DATA ROWS
━━━━━━━━━━━━━━━━
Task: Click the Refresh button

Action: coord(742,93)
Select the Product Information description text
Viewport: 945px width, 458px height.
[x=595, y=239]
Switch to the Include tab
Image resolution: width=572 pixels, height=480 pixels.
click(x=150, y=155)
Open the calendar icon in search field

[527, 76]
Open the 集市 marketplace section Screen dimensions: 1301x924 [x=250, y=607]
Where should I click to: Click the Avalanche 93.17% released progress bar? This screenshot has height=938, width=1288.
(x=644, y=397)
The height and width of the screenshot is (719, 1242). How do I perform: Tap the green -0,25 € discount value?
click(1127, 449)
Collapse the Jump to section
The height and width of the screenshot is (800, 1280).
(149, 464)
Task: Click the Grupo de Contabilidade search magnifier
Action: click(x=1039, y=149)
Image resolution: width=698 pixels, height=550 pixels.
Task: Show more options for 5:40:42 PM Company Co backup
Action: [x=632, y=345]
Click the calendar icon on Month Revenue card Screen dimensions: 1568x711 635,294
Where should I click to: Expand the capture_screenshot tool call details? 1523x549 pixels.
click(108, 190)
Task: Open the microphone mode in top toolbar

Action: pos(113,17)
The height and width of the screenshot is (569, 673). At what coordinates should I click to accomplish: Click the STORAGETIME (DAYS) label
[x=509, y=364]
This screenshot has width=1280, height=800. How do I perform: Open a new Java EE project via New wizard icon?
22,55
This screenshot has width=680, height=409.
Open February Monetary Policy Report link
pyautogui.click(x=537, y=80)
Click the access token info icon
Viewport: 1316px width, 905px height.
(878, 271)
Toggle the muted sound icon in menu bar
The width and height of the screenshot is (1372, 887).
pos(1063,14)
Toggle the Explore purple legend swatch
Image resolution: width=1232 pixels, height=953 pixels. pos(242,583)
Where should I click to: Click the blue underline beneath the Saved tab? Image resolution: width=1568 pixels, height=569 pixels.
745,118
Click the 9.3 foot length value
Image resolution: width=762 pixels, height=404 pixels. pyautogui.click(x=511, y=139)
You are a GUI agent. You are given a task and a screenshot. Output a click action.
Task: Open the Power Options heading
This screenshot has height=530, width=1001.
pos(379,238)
━━━━━━━━━━━━━━━━
WHAT THE TASK ASKS
Print all of the records above again, line for line, without altering any character.

WRITTEN RESPONSE
Task: Click the Refresh button

Action: coord(742,93)
Select the Product Information description text
Viewport: 945px width, 458px height.
[x=595, y=239]
Switch to the Include tab
Image resolution: width=572 pixels, height=480 pixels.
click(x=150, y=155)
Open the calendar icon in search field

[527, 76]
Open the 集市 marketplace section Screen dimensions: 1301x924 [x=250, y=607]
Where should I click to: Click the Avalanche 93.17% released progress bar? This screenshot has height=938, width=1288.
(x=644, y=397)
The height and width of the screenshot is (719, 1242). How do I perform: Tap the green -0,25 € discount value?
click(1127, 449)
Collapse the Jump to section
The height and width of the screenshot is (800, 1280).
(149, 464)
Task: Click the Grupo de Contabilidade search magnifier
Action: click(x=1039, y=149)
Image resolution: width=698 pixels, height=550 pixels.
Task: Show more options for 5:40:42 PM Company Co backup
Action: [x=632, y=345]
Click the calendar icon on Month Revenue card Screen dimensions: 1568x711 635,294
Where should I click to: Expand the capture_screenshot tool call details? 1523x549 pixels.
click(108, 190)
Task: Open the microphone mode in top toolbar

Action: pos(113,17)
The height and width of the screenshot is (569, 673). At what coordinates should I click to accomplish: Click the STORAGETIME (DAYS) label
[x=509, y=364]
This screenshot has width=1280, height=800. How do I perform: Open a new Java EE project via New wizard icon?
22,55
This screenshot has width=680, height=409.
Open February Monetary Policy Report link
pyautogui.click(x=537, y=80)
Click the access token info icon
Viewport: 1316px width, 905px height.
(878, 271)
Toggle the muted sound icon in menu bar
The width and height of the screenshot is (1372, 887).
pos(1063,14)
Toggle the Explore purple legend swatch
Image resolution: width=1232 pixels, height=953 pixels. pos(242,583)
Where should I click to: Click the blue underline beneath the Saved tab? Image resolution: width=1568 pixels, height=569 pixels.
745,118
Click the 9.3 foot length value
Image resolution: width=762 pixels, height=404 pixels. pyautogui.click(x=511, y=139)
You are a GUI agent. You are given a task and a screenshot. Output a click action.
Task: Open the Power Options heading
This screenshot has height=530, width=1001.
pos(379,238)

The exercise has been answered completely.